[INSTRUCTIONS FOR THE TASK] Rewrite the material from its first line up to and including the line containing "(x=917, y=171)", changing "computer-use agent" to "GUI agent" and leaving everything else unchanged.

----------------

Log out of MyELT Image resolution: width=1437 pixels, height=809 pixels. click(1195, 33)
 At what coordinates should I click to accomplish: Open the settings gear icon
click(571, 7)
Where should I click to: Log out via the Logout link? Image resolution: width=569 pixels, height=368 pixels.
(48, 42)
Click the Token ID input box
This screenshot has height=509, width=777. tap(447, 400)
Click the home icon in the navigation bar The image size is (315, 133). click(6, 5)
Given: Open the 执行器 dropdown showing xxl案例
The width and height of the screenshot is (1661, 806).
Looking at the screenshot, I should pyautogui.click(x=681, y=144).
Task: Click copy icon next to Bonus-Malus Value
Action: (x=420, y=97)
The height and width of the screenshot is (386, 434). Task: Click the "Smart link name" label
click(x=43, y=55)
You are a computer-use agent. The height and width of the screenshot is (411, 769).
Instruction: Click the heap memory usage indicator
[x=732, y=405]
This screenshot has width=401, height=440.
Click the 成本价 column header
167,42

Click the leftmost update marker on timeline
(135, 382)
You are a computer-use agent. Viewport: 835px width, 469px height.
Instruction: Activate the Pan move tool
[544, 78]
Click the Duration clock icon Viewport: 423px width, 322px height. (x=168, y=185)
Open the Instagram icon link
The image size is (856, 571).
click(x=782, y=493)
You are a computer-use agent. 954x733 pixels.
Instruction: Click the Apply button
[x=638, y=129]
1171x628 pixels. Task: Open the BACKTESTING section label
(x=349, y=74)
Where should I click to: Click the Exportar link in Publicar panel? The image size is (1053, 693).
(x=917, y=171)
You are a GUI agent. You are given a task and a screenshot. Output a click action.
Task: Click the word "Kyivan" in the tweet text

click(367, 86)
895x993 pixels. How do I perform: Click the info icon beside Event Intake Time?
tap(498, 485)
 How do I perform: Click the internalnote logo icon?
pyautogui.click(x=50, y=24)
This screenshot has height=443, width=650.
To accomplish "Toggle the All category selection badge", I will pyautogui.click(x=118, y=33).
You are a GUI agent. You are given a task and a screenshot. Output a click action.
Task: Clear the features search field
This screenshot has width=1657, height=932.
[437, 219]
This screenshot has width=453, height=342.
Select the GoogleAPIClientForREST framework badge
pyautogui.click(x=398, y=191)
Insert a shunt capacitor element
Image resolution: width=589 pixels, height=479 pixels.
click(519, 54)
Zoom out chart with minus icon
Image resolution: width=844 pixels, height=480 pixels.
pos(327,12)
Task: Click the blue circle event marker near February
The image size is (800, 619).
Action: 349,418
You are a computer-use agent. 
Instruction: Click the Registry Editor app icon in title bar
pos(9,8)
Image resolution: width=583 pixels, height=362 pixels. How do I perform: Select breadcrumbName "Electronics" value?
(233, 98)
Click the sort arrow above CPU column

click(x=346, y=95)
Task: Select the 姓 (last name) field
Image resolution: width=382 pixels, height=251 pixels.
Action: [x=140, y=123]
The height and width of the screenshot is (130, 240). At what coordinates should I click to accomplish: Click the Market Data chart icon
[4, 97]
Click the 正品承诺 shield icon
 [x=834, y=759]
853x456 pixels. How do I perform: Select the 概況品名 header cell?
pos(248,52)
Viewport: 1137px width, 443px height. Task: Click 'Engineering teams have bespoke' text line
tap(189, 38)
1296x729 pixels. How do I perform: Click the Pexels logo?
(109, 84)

----------------

[SOLUTION FOR THIS PROBLEM]
Log out of MyELT Image resolution: width=1437 pixels, height=809 pixels. click(1195, 33)
 At what coordinates should I click to accomplish: Open the settings gear icon
click(571, 7)
Where should I click to: Log out via the Logout link? Image resolution: width=569 pixels, height=368 pixels.
(48, 42)
Click the Token ID input box
This screenshot has height=509, width=777. tap(447, 400)
Click the home icon in the navigation bar The image size is (315, 133). click(6, 5)
Given: Open the 执行器 dropdown showing xxl案例
The width and height of the screenshot is (1661, 806).
Looking at the screenshot, I should pyautogui.click(x=681, y=144).
Task: Click copy icon next to Bonus-Malus Value
Action: (x=420, y=97)
The height and width of the screenshot is (386, 434). Task: Click the "Smart link name" label
click(x=43, y=55)
You are a GUI agent. The height and width of the screenshot is (411, 769).
Instruction: Click the heap memory usage indicator
[x=732, y=405]
This screenshot has width=401, height=440.
Click the 成本价 column header
167,42

Click the leftmost update marker on timeline
(135, 382)
You are a GUI agent. Viewport: 835px width, 469px height.
Instruction: Activate the Pan move tool
[544, 78]
Click the Duration clock icon Viewport: 423px width, 322px height. (x=168, y=185)
Open the Instagram icon link
The image size is (856, 571).
click(x=782, y=493)
You are a GUI agent. 954x733 pixels.
Instruction: Click the Apply button
[x=638, y=129]
1171x628 pixels. Task: Open the BACKTESTING section label
(x=349, y=74)
Where should I click to: Click the Exportar link in Publicar panel? The image size is (1053, 693).
(x=917, y=171)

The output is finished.